2- Ce sont eux ensuite qui décident de ce qui est savoir ou non : il est vrai que le choix symbolique par le prof de l’imparfait du subjonctif comme élément de ce savoir est si caricatural et comique qu’il offre à deux élèves l’occasion de se moquer de lui : l’une ne se voit pas en train de dire à sa mère : « Il fallait que je sois fusse  » ; et l’autre décrète qu’il en est resté au Moyen Âge ! Un aphorisme idiot, tatoué sur le bras de Souleyman, ne donne pas davantage au prof l’occasion de reprendre le dessus en en montrant l’ineptie : « Si ce que tu as à dire, traduit l’élève sentencieux, n’a pas plus d’importance que le silence, alors tais-toi !  » La formule a beau briller des feux du paradoxe, elle n’a aucun sens, puisque c’est justement l’énoncé d’une opinion et sa confrontation à celle d’autrui qui permet d’en mesurer l’importance.

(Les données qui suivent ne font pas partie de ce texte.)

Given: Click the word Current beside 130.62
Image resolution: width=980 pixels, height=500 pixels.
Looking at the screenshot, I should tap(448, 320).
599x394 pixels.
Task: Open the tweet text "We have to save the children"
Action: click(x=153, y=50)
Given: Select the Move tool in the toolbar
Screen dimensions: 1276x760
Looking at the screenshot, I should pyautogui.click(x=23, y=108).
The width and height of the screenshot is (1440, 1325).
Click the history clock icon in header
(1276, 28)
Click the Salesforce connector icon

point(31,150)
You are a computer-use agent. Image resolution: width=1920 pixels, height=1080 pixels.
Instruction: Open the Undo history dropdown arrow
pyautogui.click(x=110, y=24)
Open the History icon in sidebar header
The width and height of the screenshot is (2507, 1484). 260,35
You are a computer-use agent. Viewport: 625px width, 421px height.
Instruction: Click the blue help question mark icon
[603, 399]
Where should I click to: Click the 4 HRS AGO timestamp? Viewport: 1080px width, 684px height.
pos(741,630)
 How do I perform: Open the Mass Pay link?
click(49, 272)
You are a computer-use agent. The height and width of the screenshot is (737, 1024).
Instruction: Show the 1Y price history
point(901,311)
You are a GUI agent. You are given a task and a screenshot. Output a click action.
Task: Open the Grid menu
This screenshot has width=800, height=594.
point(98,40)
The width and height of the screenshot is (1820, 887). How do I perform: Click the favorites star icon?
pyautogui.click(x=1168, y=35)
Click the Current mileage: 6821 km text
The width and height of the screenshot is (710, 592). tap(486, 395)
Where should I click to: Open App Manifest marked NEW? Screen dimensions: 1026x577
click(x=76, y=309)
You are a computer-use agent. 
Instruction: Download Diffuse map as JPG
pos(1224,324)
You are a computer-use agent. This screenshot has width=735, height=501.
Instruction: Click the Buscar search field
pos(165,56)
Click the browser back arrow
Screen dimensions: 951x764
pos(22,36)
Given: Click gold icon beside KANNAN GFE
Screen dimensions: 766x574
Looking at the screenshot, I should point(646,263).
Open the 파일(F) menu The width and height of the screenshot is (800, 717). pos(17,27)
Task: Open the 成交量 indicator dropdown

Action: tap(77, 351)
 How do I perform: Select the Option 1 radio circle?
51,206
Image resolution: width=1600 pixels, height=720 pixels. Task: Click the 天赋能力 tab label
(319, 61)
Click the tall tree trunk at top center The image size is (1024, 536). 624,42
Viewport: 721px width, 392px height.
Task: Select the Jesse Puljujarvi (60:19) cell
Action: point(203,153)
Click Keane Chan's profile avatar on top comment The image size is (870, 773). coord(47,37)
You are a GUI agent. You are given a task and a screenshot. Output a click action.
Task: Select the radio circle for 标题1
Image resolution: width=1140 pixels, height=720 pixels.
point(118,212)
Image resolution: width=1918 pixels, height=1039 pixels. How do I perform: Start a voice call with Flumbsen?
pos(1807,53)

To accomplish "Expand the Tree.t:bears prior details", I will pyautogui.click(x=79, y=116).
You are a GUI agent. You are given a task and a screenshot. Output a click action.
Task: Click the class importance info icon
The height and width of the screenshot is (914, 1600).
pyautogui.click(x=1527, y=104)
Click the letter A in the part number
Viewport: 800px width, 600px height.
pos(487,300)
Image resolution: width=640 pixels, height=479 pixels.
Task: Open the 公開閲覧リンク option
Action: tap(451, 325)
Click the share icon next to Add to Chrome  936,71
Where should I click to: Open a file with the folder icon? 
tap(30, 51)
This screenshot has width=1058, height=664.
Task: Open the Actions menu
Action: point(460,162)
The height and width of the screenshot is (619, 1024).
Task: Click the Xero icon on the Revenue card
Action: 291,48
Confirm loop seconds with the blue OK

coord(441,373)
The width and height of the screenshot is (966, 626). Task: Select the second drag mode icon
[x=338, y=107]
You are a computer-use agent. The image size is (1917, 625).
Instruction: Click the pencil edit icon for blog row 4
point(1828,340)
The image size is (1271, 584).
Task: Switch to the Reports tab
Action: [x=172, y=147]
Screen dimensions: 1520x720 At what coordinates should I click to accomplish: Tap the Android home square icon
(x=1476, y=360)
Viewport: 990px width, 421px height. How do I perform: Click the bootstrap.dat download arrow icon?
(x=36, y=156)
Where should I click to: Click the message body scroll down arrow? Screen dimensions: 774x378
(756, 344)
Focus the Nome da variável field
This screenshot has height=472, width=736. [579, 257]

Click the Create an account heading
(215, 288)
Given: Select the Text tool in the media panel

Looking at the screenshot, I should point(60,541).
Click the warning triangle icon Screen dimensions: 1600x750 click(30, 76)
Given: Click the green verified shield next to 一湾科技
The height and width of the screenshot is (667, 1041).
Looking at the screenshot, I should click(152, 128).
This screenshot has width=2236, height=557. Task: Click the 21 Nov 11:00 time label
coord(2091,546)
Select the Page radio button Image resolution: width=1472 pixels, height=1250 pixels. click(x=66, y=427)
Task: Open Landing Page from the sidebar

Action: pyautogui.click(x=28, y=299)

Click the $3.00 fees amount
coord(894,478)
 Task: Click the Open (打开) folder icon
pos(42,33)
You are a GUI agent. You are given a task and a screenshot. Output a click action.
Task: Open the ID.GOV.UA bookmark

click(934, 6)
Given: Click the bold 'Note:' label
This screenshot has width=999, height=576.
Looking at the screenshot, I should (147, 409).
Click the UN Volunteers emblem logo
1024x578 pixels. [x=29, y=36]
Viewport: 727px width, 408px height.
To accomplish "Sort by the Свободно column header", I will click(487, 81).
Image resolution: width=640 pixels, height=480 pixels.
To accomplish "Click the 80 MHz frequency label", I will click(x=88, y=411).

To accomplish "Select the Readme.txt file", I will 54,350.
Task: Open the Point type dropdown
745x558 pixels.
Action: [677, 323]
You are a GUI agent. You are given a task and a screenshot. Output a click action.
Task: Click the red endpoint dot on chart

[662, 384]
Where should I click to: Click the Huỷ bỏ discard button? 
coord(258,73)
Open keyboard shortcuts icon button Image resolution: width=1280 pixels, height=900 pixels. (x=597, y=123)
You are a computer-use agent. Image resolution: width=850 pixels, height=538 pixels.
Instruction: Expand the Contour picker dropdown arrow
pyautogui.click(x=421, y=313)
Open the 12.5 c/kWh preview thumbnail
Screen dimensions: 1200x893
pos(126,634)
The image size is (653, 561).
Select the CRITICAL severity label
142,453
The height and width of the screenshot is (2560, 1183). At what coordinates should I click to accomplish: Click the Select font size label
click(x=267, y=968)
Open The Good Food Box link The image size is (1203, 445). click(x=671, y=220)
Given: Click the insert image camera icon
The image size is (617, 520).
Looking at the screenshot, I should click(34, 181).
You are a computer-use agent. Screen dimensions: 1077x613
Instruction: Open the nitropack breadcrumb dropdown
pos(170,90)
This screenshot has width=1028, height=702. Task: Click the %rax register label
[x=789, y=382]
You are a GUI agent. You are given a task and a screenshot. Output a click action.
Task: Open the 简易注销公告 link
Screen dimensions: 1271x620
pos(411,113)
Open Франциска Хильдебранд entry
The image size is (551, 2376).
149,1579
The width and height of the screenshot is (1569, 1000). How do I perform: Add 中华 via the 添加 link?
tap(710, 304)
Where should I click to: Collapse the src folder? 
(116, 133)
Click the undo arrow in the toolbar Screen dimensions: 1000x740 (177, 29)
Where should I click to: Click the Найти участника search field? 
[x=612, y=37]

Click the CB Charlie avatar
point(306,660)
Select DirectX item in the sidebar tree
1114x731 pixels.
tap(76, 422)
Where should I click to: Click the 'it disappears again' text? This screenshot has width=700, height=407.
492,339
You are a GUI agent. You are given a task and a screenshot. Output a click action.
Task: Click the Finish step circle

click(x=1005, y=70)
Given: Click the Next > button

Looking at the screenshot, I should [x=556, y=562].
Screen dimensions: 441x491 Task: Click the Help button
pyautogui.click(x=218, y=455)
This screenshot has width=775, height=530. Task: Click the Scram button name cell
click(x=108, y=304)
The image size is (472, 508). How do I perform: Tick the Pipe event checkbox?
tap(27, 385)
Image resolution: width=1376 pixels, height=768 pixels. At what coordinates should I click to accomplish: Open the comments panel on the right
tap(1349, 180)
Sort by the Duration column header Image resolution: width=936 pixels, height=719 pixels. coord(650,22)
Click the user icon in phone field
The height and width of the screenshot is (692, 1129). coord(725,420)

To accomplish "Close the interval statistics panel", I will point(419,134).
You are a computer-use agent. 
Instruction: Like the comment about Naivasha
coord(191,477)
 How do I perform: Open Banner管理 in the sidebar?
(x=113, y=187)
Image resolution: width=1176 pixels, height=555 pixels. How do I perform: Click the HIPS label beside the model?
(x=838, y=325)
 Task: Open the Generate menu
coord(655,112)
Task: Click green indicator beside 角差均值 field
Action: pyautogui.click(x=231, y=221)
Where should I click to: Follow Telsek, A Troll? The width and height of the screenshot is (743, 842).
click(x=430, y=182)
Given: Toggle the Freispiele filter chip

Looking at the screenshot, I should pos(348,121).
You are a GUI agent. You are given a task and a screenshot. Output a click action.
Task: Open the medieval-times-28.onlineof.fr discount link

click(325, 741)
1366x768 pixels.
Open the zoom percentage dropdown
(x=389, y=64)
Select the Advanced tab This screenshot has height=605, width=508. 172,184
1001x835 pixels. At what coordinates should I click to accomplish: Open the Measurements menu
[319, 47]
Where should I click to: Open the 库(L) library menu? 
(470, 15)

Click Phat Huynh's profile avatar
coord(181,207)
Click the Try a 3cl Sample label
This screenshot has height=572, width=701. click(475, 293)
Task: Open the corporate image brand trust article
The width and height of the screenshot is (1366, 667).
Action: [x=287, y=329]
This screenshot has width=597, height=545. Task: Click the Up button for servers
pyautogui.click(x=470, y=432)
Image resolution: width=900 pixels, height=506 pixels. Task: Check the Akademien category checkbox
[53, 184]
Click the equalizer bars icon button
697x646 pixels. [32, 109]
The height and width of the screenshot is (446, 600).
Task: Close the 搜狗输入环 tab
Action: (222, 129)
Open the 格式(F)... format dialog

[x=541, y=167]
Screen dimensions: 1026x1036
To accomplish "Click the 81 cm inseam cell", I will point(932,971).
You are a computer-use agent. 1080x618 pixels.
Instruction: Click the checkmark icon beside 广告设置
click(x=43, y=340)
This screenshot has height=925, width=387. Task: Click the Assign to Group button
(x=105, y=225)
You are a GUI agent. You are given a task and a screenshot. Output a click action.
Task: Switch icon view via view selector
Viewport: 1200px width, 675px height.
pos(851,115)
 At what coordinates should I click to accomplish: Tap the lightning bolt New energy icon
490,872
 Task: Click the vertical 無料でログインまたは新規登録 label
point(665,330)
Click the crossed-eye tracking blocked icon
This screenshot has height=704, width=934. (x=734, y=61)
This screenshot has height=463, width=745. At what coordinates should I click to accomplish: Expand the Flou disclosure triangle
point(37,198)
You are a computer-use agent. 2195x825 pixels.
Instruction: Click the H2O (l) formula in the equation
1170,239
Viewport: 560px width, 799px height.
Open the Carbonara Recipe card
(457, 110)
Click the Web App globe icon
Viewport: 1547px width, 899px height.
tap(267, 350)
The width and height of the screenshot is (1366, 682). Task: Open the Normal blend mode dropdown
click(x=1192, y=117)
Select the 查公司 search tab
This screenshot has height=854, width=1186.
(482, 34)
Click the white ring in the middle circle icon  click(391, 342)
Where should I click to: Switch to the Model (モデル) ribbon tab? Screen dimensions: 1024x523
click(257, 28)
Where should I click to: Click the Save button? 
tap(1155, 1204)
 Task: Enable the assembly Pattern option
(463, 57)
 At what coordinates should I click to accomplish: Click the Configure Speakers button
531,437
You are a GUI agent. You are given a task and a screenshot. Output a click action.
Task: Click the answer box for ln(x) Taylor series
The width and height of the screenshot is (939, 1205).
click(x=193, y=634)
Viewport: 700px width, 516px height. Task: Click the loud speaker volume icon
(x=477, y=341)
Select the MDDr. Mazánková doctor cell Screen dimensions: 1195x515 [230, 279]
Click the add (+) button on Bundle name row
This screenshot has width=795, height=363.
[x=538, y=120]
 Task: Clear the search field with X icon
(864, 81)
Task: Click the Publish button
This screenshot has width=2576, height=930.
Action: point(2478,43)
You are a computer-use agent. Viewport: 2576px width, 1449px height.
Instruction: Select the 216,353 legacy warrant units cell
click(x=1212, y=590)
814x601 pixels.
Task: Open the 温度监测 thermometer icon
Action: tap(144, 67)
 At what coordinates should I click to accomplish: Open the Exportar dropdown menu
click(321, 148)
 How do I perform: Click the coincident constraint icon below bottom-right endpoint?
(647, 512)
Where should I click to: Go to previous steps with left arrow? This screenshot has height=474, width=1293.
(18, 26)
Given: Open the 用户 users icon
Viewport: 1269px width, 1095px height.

Mais le prof a renoncé à tout affrontement : il ne corrige pas davantage, lui, prof de français, le sabir que ses élèves imposent comme langue officielle de la classe : « un truc de ouf  », « Je pense avec elle », etc. Pervers même, ils savent comment se valoriser à ses yeux : il leur suffit de se réclamer d’un des joyaux de sa culture répudiée. Une élève de 4e prétend avoir lu La République de Platon ! Le prof en reste tout ébloui et la flatte : « C’est très bien que tu aies lu ça !  » La gamine sait qu’elle a mis dans le mille : « Ouais, je sais, s’enorgueillit-elle, c’est pas un livre de pétasse ! Hein ? » "Pétasse" est apparemment l’injure que le prof lui a un jour envoyée ! Réponse de la bergère au berger !

3- Les élèves entendent enfin imposer des limites à sa conduite. Ainsi est-il prié de rengainer son ironie : elle n’est pas appréciée du tout ! «  Ah mais vous charriez trop ! lui reproche une élève. Mais un truc de ouf ! Tout le monde pense que vous charriez trop ! » Ou encore, quand il est question d’une sanction contre l’élève violent qui « a pété les plombs », un autre élève le rappelle à la raison : « Eh ! Monsieur, doucement ! Ça arrive à tout le monde de péter les plombs !  » Il semble que le prof en tienne compte puisqu’on le voit aussitôt plaider la cause du coupable devant ses collègues.

La grande absente, organisatrice du désastre

En somme, on voit un brave prof qui négocie à chaque instant sa place dans la cage aux fauves. Pourquoi en est-on arrivé là ? Même la bande-annonce permet d’y répondre.

Il est une grande absente de ces séquences promotionnelles, mais dont l’initié seul peut percevoir la présence pour peu qu’il sache lire « entre les murs » comme on lit entre les lignes. Si le prof enfermé dans cette classe étroite a ce gentil bordel devant lui, c’est qu’il a renoncé à exiger le respect des règles. Demander une fois, deux fois, trois fois à un élève de se tenir correctement ou de cesser son bavardage, c’est entrer d’abord en conflit avec les élèves. Le récalcitrant ne peut pas davantage rester en classe : il s’en exclut ponctuellement de lui-même en ne respectant pas le contrat. Il doit être conduit au bureau de la vie scolaire avec possibilité de retour seulement après excuses et engagement à respecter les règles.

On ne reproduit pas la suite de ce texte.